Sidebar: Trip Tips Length: About 230 miles, plus side trips.
When to go: Popular year-round, but especially beautiful in early fall when aspen leaves are golden.
Words to the wise: Carry tire chains and a shovel in winter.
Nearby attractions: Chimney Rock Archaeological Area, Chimney Rock (call the Pagosa Springs Ranger District for times and dates of guided tours).
Lowry Pueblo Ruins, west of Pleasant View. Ute Indian Museum, Montrose.
Visitor center: Mesa Verde National Park.
Further information: San Juan Public Lands Center, 15 Burnett Court, Durango, CO 81301; 970-247-4874, www.fs.fed.us /r2/sanjuan.
The locals call their homeland “Colorful Colorado,” and a ride along the San Juan Skyway in the southwestern corner of the state proves the aptness of the nickname. As you climb from dusty lowlands to snowy peaks, you’ll see nearly every shade in nature’s kaleidoscopic palette, from creamy sands and rusty bluffs to multihued alpine meadows and the shimmering gold of aspens in autumn.
Though Will Rogers once described Durango as “out of the way and glad of it,” by the late 1800s it was in fact a bustling railroad hub. Today visitors can recall that era by strolling through the restored downtown, with its gaslit street lamps and Victorian shops that sell everything from Mailpouch tobacco to mink earmuffs. Mexican cantinas, Irish pubs, and vintage Old West honky-tonks invoke the robust days when miners and cattlemen clomped in for a pint of brew.
Another way to relive the town’s halcyon past is to board the Durango–Silverton Narrow Gauge Railroad, which runs between May and October, for a daylong round-trip journey through stunning mountain scenery. In one of the great engineering feats of its time, a part of this route was blasted into a sheer rock wall 400 feet above the Animas Canyon. Today, with guests settled into a variety of cars—open gondolas, coaches, or 1882 parlor cars—the train sounds a plaintive whistle as it chugs up the Animas River valley through the San Juan–Rio Grande National Forest, making occasional stops for backpackers. The end of the line is Silverton, a mining town seemingly frozen in time.
2. Animas River Valley
Departing from Durango, the Skyway itself (here Rte. 550) roughly parallels the rail route from Durango to Silverton, meandering along the Animas River. Passing green pastures grazed by cattle, and red-rock cliffs that rise abruptly from the valley, the Skyway climbs to the alpine heights enfolding Durango Mountain Resort, a down-home ski resort that used to be called Purgatory. Its unpretentious spirit is touted in an ad that proudly declares, “No Movie Stars Here!”

Task to carry out =>
Answer these from the San Juan Skyway guide:
1. What does the guide say to carry in winter?
2. During which months does the Durango–Silverton Narrow Gauge Railroad run?
3. What was Durango Mountain Resort once called?

Source excerpt =>
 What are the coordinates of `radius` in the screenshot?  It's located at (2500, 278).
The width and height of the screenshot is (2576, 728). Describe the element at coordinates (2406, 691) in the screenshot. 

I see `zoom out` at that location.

Exercise response =>
1. Tire chains and a shovel.
2. May through October.
3. Purgatory.